Using manual focus may take a bit more effort, but you won’t blow the shot because the wrong AF mode was set.
Auto-focus will almost always focus in the wrong place when you’re shooting through a window or similar transparent object. Shooting through something like a chain link fence will also fool AF mechanisms.
Autofocus is useless in many situations.
No matter how elaborate and expensive your gear is, there are many situations that are going to fool your AF system. Here are a few:
- Low light: Your camera needs light to focus.
- Low contrast: very low contrast scenes can make it hard for your AF to resolve a point.
- Distant objects: The farther away your focal point is, the harder it is to line up a focusing spot on the exact point.
- Shooting through objects: Auto-focus will almost always focus in the wrong place when you’re shooting through a window or similar transparent object. Shooting through something like a chain link fence will also fool AF mechanisms.
- Repetitive shooting and time-lapse: When you’re taking multiple exposures of the same scene or shooting time-lapse sequences, AF systems can shift the focus from shot to shot.
In these situations, you’re much better off focusing manually.
Judging depth of field and hyperfocal distance is difficult.
Many auto-focus lenses don’t have depth of field scales, and even if yours does, the tendency is to ignore it when you use AF. That means that you’ll either set your aperture size by your best guess or by pressing your DOF preview button after focusing. Using the preview button darkens the viewfinder, isn’t accurate and guesswork is, well, guessing.
When depth of field is important, you’re much better off setting both your aperture and focus yourself, to yield the results you want. The scale on your lens is the best indicator of what to expect, assuming you have it has one. Good manual lenses incorporate a DOF scale that eliminates the guesswork.
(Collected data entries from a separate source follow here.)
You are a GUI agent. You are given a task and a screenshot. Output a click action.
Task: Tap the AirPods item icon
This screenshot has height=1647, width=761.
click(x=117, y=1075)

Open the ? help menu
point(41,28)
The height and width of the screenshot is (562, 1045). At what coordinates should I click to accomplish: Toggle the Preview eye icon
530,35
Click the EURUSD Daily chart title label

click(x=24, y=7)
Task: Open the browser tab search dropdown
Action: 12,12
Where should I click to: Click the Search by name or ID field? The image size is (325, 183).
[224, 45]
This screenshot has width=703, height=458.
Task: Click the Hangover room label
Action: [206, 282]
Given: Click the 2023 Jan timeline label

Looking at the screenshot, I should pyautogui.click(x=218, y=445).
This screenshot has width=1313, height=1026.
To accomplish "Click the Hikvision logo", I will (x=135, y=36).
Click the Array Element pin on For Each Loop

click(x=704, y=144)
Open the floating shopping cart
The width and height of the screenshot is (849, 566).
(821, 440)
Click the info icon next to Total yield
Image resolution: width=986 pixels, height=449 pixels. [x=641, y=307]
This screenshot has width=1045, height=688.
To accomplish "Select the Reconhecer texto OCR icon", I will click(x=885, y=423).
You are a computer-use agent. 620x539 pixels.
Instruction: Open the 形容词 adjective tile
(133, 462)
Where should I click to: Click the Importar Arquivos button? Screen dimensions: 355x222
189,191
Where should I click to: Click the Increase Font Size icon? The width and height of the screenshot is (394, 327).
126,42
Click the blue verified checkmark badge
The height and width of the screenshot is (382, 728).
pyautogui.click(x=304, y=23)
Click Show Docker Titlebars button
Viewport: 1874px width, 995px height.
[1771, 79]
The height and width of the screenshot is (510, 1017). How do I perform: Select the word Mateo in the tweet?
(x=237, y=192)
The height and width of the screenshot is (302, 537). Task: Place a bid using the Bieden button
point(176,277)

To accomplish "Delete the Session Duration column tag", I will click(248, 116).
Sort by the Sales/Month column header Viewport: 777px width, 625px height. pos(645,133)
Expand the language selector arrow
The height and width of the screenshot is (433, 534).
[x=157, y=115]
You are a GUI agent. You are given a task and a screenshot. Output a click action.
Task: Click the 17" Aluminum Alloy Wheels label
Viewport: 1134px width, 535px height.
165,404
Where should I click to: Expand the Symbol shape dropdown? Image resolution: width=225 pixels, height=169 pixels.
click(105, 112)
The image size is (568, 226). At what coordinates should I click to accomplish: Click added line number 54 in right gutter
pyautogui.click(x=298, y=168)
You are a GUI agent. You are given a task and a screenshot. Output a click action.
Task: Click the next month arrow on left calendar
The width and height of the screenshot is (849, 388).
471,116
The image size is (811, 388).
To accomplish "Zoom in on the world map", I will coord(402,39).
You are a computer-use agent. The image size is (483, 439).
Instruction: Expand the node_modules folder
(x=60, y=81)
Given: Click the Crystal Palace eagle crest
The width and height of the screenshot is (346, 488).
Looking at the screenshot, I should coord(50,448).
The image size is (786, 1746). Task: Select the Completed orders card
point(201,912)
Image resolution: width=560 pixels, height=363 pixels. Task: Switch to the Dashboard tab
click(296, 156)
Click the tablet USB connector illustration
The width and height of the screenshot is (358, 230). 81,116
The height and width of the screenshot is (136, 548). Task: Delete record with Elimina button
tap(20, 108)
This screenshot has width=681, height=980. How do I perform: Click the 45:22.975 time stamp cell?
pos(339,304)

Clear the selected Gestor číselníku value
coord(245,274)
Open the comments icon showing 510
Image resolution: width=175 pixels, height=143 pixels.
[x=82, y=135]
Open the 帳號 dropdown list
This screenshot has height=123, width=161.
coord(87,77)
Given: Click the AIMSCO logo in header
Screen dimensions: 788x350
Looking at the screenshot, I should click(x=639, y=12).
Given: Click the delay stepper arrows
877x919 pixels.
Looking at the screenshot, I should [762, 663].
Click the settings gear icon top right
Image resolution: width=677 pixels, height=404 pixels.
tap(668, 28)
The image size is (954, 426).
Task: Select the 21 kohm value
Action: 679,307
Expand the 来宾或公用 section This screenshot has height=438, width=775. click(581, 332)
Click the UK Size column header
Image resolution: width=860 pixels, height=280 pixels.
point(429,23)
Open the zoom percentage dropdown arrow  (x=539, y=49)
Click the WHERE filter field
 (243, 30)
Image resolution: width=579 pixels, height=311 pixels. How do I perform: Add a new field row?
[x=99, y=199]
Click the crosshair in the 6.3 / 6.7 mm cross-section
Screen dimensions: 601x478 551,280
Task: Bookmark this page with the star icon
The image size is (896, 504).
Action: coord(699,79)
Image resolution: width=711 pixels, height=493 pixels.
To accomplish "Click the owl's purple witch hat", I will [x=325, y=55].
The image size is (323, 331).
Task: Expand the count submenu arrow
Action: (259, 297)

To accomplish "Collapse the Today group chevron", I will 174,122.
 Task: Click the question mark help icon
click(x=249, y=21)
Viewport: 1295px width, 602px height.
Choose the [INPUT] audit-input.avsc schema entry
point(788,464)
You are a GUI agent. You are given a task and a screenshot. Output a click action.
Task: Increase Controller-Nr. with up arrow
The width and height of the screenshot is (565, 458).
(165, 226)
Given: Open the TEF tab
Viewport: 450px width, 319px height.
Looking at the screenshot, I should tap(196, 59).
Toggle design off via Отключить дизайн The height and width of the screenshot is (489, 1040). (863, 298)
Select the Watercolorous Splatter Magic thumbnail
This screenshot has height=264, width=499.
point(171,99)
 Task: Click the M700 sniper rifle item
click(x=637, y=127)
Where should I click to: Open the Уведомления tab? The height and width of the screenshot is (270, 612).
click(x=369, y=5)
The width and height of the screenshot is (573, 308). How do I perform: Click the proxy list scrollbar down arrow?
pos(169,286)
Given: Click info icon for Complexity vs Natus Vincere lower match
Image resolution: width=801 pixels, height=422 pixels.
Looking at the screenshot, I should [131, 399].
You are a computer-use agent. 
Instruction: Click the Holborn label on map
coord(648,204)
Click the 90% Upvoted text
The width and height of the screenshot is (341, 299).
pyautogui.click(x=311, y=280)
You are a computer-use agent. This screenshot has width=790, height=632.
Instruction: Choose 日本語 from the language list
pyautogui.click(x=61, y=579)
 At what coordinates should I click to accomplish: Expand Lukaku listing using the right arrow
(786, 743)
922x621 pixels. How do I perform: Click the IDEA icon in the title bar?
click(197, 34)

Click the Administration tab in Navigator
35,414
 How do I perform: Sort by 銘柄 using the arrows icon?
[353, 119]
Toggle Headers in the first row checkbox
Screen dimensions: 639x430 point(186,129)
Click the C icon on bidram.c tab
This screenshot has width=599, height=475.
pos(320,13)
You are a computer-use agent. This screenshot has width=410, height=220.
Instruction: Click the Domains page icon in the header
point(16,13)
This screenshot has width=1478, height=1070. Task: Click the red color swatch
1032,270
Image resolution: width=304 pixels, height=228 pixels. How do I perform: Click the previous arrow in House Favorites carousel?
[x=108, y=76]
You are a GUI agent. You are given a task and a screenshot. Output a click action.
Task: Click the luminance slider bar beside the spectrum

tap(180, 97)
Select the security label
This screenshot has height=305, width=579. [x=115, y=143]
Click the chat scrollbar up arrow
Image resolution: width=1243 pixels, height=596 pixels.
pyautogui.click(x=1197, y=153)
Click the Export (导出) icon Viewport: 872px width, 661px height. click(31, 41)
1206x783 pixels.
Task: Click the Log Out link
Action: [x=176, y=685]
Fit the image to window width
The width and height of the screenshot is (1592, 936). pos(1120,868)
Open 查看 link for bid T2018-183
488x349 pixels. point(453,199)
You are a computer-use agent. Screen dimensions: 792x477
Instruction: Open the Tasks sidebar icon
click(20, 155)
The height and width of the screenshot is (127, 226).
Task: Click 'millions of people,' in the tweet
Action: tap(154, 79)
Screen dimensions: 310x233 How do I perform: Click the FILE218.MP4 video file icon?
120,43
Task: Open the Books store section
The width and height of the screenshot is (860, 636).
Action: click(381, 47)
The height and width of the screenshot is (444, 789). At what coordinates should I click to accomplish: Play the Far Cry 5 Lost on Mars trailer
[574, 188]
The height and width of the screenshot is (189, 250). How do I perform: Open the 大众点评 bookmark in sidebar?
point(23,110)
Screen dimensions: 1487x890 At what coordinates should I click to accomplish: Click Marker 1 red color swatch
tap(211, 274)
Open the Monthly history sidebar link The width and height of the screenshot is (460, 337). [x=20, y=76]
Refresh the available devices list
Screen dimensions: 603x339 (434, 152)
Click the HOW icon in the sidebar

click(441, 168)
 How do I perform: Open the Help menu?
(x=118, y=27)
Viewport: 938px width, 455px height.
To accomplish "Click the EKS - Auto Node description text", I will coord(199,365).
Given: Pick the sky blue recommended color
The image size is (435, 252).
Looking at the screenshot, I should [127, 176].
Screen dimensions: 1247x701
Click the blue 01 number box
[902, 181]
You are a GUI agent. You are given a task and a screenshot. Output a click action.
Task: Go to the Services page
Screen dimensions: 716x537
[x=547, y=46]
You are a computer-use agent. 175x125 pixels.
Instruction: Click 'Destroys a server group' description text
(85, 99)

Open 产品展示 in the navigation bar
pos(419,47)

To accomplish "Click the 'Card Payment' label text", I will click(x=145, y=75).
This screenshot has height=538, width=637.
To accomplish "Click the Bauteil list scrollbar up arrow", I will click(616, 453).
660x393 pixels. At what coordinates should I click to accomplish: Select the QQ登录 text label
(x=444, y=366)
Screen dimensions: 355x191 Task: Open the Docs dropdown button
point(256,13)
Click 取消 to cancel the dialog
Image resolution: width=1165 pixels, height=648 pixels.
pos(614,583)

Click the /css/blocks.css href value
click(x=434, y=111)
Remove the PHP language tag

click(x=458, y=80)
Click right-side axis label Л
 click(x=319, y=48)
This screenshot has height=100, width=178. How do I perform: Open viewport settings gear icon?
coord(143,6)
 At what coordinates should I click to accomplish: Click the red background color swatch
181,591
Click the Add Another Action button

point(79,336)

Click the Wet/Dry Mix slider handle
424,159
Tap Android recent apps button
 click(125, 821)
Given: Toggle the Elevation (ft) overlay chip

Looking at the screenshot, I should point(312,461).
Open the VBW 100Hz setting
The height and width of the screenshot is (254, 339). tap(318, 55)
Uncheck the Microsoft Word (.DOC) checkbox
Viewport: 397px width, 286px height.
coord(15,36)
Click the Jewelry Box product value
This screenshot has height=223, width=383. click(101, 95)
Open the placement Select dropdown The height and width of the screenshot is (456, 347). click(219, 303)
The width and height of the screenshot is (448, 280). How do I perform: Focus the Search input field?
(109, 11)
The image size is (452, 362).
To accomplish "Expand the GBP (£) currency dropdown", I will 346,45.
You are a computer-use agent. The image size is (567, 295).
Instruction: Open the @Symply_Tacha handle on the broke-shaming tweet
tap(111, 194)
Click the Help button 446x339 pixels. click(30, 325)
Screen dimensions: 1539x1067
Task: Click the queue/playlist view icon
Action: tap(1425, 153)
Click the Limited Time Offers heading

Irix lenses even have a hyperfocal distance scale that’s invaluable when you want to ensure maximum front-to-back sharpness at a given aperture setting.
If I can shoot with a pro-quality prime lens for less than a third of the price of an AF lens, I’m okay with turning a focus ring.
Autofocus lenses are expensive.
You may recall that in the first paragraph, I mentioned that photographers make a substantial investment in their AF lenses. That’s actually one of the biggest drawbacks to auto-focus. Let’s compare the pricing on a few high-end lenses with and without autofocus motors:
- Canon EF 14mm f/2.8L II USM: about $2,000. (AF pro-level)
- Nikon AF NIKKOR 14mm f/2.8D ED: about $1,800. (AF only works with some cameras)
- Irix 15mm f2.4 Blackstone: $649. (Manual focus, electronic aperture & metering)
- Irix 15mm f2.4 Firefly: $449. (Manual focus, electronic aperture & metering)
Take a good look at those prices. Now consider that the Irix lenses both incorporate Swiss-designed, rectilinear optics, with 15 elements in 11 groups and proven excellent performance, and I think you’ll come to the same conclusion I have: If I can shoot with a pro-quality prime lens for less than a third of the price of an AF lens, I’m okay with turning a focus ring.
I’m sure that many readers will have arguments supporting their choices to use an autofocus lens, but I think anyone would be hard pressed to dispute the last point. Autofocus lenses simply cost more. If you’re using your kit lens as an argument, don’t forget to factor in the difference in optical quality and construction.
Finally, let me make it clear that I’m not saying autofocus doesn’t have its place. In most situations, most modern AF lenses will do a great job with the right camera and the expertise to use them correctly. My point is that there’s no reason NOT to focus manually when it’s called for. I also believe that manual focusing can often keep you more engaged with your shots and subjects.
In the end, of course, it comes down to a matter of personal choice. Mine is to embrace manual focusing as my friend.